Discuss the benefits and consequences of dying at home

What will be an ideal response?


When asked where they would prefer to die, 80 to 90 percent of Americans say "at home." The reason is clear: The home offers an atmosphere of intimacy and loving care in which the terminally ill person is unlikely to feel abandoned. However, only about one-fourth of Americans experience home death. And it is important not to romanticize dying at home. Because of dramatic improvements in medicine, dying people tend to be sicker or much older than in the past. Consequently, their bodies may be extremely frail, making ordinary activities—eating, sleeping, taking a pill, toileting, and bathing—major ordeals for informal caregivers.
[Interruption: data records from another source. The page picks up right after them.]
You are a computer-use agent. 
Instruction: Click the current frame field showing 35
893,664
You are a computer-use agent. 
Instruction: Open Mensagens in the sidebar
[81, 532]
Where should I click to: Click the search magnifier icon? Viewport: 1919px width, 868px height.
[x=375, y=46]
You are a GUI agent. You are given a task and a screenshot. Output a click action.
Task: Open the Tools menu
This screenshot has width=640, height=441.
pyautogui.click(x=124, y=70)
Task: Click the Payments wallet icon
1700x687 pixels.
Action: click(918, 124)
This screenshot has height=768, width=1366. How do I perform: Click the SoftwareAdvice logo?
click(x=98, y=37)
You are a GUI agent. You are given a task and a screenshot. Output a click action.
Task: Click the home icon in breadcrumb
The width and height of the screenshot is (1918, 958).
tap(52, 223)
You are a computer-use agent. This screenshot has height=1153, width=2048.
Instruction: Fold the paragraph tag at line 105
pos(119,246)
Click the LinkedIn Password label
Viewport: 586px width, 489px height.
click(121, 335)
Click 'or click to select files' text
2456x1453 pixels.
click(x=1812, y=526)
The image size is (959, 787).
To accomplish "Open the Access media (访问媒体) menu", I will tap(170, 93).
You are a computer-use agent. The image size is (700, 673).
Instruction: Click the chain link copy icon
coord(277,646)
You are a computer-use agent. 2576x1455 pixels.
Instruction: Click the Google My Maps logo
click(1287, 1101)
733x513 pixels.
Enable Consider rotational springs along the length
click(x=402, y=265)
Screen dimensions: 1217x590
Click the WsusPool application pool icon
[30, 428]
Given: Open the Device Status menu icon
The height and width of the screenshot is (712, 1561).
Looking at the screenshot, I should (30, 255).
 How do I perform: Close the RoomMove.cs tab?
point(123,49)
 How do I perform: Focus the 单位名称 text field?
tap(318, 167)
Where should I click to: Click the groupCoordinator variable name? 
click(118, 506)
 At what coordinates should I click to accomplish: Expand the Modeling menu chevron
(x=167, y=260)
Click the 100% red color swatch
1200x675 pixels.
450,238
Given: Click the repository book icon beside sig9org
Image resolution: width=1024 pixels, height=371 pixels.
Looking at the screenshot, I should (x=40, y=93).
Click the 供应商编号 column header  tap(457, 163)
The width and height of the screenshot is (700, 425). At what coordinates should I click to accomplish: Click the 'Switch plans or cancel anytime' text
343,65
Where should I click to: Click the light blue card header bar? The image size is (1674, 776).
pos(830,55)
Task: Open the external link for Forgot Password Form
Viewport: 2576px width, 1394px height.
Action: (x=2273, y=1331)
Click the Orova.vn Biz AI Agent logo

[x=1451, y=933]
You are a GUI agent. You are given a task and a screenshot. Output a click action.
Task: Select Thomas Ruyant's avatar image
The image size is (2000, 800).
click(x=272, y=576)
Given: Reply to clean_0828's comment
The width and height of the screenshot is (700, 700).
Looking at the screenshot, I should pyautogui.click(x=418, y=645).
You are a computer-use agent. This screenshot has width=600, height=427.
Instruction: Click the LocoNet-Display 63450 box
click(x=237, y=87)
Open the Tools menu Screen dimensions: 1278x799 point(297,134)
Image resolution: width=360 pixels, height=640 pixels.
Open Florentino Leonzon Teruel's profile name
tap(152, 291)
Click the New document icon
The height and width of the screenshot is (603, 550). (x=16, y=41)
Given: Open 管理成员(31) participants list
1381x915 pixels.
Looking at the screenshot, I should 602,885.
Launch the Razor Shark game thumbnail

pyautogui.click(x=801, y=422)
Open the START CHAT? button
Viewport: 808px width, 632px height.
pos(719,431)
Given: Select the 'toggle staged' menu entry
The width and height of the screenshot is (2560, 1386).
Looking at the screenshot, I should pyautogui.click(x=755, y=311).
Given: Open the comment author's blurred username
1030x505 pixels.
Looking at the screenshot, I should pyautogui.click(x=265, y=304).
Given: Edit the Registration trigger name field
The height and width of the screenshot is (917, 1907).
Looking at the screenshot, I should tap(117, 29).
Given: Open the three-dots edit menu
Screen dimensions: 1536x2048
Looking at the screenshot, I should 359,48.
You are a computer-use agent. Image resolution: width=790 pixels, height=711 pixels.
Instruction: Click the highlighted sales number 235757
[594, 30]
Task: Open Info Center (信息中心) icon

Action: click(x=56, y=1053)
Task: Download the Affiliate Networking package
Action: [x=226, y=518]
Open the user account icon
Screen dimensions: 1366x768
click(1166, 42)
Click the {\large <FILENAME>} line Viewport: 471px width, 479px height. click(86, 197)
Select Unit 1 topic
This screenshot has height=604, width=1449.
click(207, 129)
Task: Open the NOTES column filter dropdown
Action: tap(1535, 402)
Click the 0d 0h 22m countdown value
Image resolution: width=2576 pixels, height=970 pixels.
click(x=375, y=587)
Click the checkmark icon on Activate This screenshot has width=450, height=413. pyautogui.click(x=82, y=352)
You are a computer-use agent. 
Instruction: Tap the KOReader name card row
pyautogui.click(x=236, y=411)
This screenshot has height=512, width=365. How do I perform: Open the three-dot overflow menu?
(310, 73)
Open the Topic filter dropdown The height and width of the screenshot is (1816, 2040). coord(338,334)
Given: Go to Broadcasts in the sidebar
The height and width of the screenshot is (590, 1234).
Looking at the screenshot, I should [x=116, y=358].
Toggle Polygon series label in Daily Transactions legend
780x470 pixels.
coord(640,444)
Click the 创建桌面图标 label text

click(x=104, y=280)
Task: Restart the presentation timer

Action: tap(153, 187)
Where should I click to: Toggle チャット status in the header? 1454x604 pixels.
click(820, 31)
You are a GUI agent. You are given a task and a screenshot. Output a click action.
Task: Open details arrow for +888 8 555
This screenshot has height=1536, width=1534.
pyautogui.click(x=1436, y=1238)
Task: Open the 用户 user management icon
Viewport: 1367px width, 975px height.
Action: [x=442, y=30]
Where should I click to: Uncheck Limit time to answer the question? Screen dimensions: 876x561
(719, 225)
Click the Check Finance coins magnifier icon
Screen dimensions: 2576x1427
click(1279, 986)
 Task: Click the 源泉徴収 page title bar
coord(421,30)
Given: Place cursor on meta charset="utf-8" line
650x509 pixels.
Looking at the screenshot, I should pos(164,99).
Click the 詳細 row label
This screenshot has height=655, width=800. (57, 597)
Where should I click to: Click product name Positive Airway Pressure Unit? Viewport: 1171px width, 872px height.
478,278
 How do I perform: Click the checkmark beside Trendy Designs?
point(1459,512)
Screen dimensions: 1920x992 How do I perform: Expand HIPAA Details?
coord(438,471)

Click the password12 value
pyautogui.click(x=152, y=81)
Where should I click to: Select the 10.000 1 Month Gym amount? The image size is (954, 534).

For many people, the chance to be with the dying person until the very end is a rewarding tradeoff for the high demands of caregiving. But to make dying at home feasible, adequate support for the caregiver is essential. A specially trained home health aide is usually necessary—a service that hospice programs have made more accessible. Still, when family relationships are conflict-ridden, a dying patient introduces additional family strains and is subjected to increased distress, negating the benefits of home death. Furthermore, even with professional help, most homes are poorly equipped to handle the medical and comfort-care needs of the dying. Hospital-based equipment and technical support often must be transported to the home. For all these reasons, older adults—although they view home as their ideal place to die—express concerns about quality of care, about burdening family and friends, and about the need for adult children to engage in unduly intimate caregiving tasks. And 10 months after a home death, family members continue to report more psychological stress than do family members whose loved one died elsewhere.